REQUIRED WORK: Restate the records below word for word.

※

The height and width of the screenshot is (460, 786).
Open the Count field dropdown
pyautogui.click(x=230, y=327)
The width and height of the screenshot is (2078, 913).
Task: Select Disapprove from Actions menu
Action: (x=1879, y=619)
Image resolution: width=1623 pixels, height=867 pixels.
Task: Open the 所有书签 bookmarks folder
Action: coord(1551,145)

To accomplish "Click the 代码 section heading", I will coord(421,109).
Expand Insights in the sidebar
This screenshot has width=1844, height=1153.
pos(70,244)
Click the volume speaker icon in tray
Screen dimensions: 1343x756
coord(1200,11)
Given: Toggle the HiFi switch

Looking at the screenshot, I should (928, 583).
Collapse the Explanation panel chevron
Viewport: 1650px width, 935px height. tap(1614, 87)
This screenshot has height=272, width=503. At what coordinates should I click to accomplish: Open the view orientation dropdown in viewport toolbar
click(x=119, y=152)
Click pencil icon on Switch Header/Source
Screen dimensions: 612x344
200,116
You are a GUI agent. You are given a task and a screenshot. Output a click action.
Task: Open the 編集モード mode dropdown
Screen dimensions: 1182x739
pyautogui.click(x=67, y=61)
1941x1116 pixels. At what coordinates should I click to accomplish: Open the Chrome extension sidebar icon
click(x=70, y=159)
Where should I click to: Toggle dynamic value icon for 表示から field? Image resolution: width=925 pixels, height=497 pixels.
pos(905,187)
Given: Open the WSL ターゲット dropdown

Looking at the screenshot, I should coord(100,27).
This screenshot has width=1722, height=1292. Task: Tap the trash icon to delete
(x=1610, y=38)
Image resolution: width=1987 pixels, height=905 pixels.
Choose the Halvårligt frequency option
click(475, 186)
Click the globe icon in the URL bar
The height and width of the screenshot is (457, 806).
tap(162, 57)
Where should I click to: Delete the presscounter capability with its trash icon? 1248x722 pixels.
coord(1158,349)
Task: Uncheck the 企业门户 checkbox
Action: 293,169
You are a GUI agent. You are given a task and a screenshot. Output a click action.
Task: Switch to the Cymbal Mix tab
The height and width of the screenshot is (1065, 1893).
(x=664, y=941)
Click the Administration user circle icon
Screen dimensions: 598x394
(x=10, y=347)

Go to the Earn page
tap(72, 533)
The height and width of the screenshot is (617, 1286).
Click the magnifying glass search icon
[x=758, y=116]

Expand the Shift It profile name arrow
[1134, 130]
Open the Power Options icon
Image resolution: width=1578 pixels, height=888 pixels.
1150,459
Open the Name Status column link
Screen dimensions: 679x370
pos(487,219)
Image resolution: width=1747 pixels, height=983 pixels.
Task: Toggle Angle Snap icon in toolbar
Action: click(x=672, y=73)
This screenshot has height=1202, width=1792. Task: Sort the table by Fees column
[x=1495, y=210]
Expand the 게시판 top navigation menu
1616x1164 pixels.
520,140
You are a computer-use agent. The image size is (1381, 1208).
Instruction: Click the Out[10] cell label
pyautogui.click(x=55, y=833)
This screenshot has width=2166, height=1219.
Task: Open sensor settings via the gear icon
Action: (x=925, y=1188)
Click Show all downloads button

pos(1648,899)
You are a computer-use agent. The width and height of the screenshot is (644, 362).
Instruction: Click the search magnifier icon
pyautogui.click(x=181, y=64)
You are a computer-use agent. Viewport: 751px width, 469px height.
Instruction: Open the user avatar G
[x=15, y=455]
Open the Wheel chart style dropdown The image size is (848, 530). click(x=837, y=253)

※

SOLUTION:
The height and width of the screenshot is (460, 786).
Open the Count field dropdown
pyautogui.click(x=230, y=327)
The width and height of the screenshot is (2078, 913).
Task: Select Disapprove from Actions menu
Action: (x=1879, y=619)
Image resolution: width=1623 pixels, height=867 pixels.
Task: Open the 所有书签 bookmarks folder
Action: coord(1551,145)

To accomplish "Click the 代码 section heading", I will coord(421,109).
Expand Insights in the sidebar
This screenshot has width=1844, height=1153.
pos(70,244)
Click the volume speaker icon in tray
Screen dimensions: 1343x756
coord(1200,11)
Given: Toggle the HiFi switch

Looking at the screenshot, I should (928, 583).
Collapse the Explanation panel chevron
Viewport: 1650px width, 935px height. tap(1614, 87)
This screenshot has height=272, width=503. At what coordinates should I click to accomplish: Open the view orientation dropdown in viewport toolbar
click(x=119, y=152)
Click pencil icon on Switch Header/Source
Screen dimensions: 612x344
200,116
You are a GUI agent. You are given a task and a screenshot. Output a click action.
Task: Open the 編集モード mode dropdown
Screen dimensions: 1182x739
pyautogui.click(x=67, y=61)
1941x1116 pixels. At what coordinates should I click to accomplish: Open the Chrome extension sidebar icon
click(x=70, y=159)
Where should I click to: Toggle dynamic value icon for 表示から field? Image resolution: width=925 pixels, height=497 pixels.
pos(905,187)
Given: Open the WSL ターゲット dropdown

Looking at the screenshot, I should coord(100,27).
This screenshot has width=1722, height=1292. Task: Tap the trash icon to delete
(x=1610, y=38)
Image resolution: width=1987 pixels, height=905 pixels.
Choose the Halvårligt frequency option
click(475, 186)
Click the globe icon in the URL bar
The height and width of the screenshot is (457, 806).
tap(162, 57)
Where should I click to: Delete the presscounter capability with its trash icon? 1248x722 pixels.
coord(1158,349)
Task: Uncheck the 企业门户 checkbox
Action: 293,169
You are a GUI agent. You are given a task and a screenshot. Output a click action.
Task: Switch to the Cymbal Mix tab
The height and width of the screenshot is (1065, 1893).
(x=664, y=941)
Click the Administration user circle icon
Screen dimensions: 598x394
(x=10, y=347)

Go to the Earn page
tap(72, 533)
The height and width of the screenshot is (617, 1286).
Click the magnifying glass search icon
[x=758, y=116]

Expand the Shift It profile name arrow
[1134, 130]
Open the Power Options icon
Image resolution: width=1578 pixels, height=888 pixels.
1150,459
Open the Name Status column link
Screen dimensions: 679x370
pos(487,219)
Image resolution: width=1747 pixels, height=983 pixels.
Task: Toggle Angle Snap icon in toolbar
Action: click(x=672, y=73)
This screenshot has height=1202, width=1792. Task: Sort the table by Fees column
[x=1495, y=210]
Expand the 게시판 top navigation menu
1616x1164 pixels.
520,140
You are a computer-use agent. The image size is (1381, 1208).
Instruction: Click the Out[10] cell label
pyautogui.click(x=55, y=833)
This screenshot has width=2166, height=1219.
Task: Open sensor settings via the gear icon
Action: (x=925, y=1188)
Click Show all downloads button

pos(1648,899)
You are a computer-use agent. The width and height of the screenshot is (644, 362).
Instruction: Click the search magnifier icon
pyautogui.click(x=181, y=64)
You are a computer-use agent. Viewport: 751px width, 469px height.
Instruction: Open the user avatar G
[x=15, y=455]
Open the Wheel chart style dropdown The image size is (848, 530). click(x=837, y=253)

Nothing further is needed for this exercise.